Start of Block
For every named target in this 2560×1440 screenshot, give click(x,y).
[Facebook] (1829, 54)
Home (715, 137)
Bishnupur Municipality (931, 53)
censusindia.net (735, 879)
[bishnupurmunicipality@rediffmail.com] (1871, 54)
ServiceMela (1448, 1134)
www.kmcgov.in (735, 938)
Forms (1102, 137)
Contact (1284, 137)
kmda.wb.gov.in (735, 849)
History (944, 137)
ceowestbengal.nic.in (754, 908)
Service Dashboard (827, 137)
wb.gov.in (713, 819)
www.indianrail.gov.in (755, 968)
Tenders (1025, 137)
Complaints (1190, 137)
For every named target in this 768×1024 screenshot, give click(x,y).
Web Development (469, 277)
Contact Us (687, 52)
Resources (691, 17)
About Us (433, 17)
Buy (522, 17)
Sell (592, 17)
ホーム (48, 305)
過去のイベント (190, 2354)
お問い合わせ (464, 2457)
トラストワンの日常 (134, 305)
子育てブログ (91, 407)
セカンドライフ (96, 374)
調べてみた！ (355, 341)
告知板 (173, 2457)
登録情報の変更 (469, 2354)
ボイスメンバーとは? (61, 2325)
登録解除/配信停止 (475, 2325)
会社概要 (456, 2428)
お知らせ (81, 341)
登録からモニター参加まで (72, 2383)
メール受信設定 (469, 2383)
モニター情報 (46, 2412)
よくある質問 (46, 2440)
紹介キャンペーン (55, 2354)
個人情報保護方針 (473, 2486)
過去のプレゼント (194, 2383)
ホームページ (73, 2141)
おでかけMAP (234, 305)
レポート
End of Block
→ EXERCISE OBJECTIVE:
The line with "ホーム (48, 305)" through the last line of the entries above: output exactly those lines and nothing else.

→ ANSWER BOX:
ホーム (48, 305)
過去のイベント (190, 2354)
お問い合わせ (464, 2457)
トラストワンの日常 (134, 305)
子育てブログ (91, 407)
セカンドライフ (96, 374)
調べてみた！ (355, 341)
告知板 (173, 2457)
登録情報の変更 (469, 2354)
ボイスメンバーとは? (61, 2325)
登録解除/配信停止 (475, 2325)
会社概要 (456, 2428)
お知らせ (81, 341)
登録からモニター参加まで (72, 2383)
メール受信設定 (469, 2383)
モニター情報 (46, 2412)
よくある質問 (46, 2440)
紹介キャンペーン (55, 2354)
個人情報保護方針 (473, 2486)
過去のプレゼント (194, 2383)
ホームページ (73, 2141)
おでかけMAP (234, 305)
レポート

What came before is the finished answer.